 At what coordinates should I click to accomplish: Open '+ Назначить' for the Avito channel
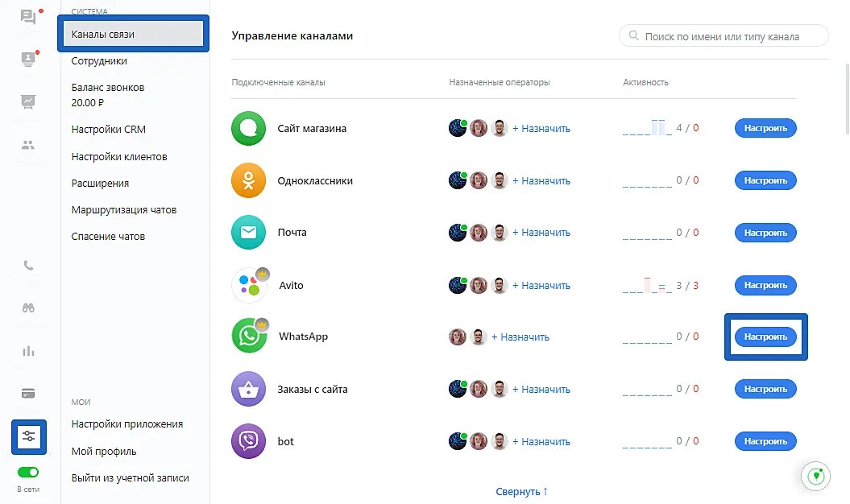(x=541, y=286)
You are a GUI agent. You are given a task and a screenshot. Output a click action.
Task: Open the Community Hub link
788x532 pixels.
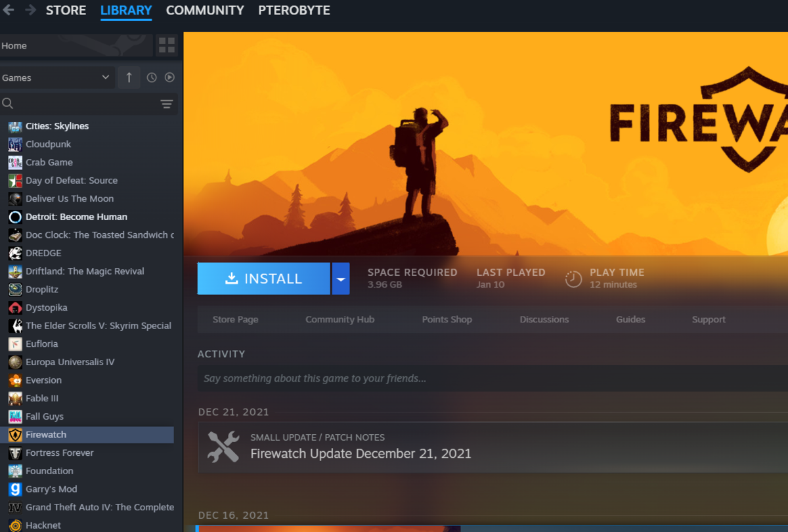click(x=339, y=319)
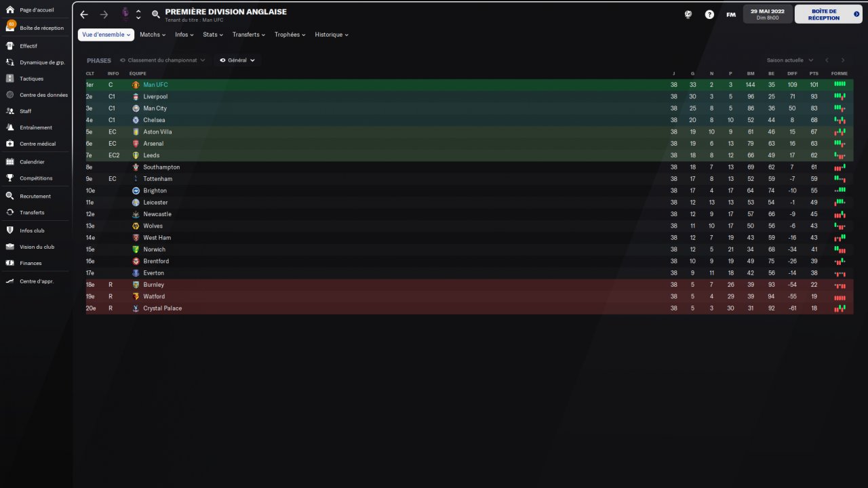The height and width of the screenshot is (488, 868).
Task: Open Page d'accueil home icon
Action: (x=9, y=10)
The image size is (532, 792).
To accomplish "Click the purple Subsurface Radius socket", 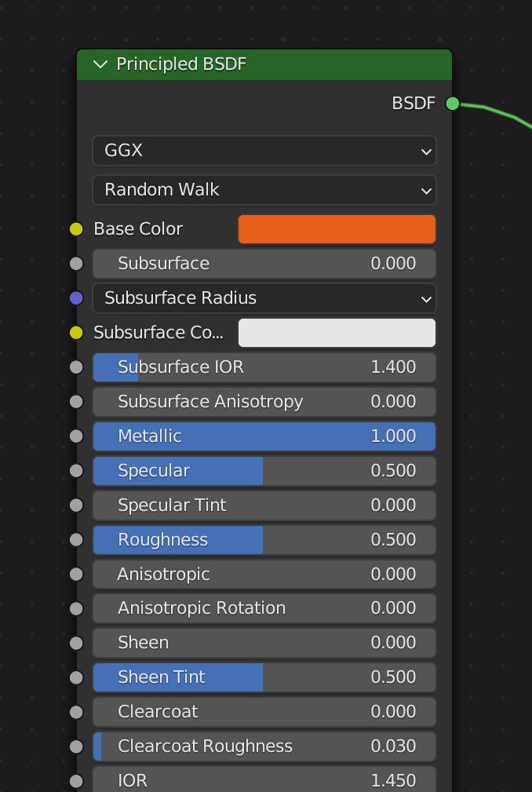I will [76, 298].
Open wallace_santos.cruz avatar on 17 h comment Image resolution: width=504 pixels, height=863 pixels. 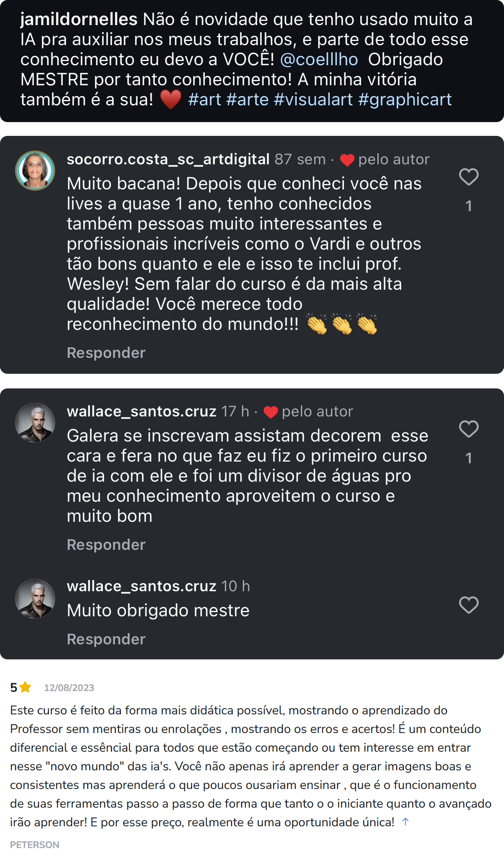click(35, 423)
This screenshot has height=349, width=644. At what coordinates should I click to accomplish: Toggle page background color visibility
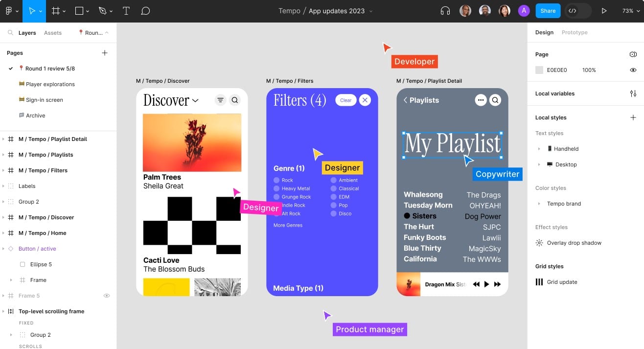[633, 70]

INSTRUCTIONS TO FOLLOW:
I need the lines from the one containing "This screenshot has" through the end of the records retyped exactly, with the pictures left out.

SOLUTION TO THE PROBLEM:
This screenshot has height=349, width=644. At what coordinates should I click to accomplish: Toggle page background color visibility
[633, 70]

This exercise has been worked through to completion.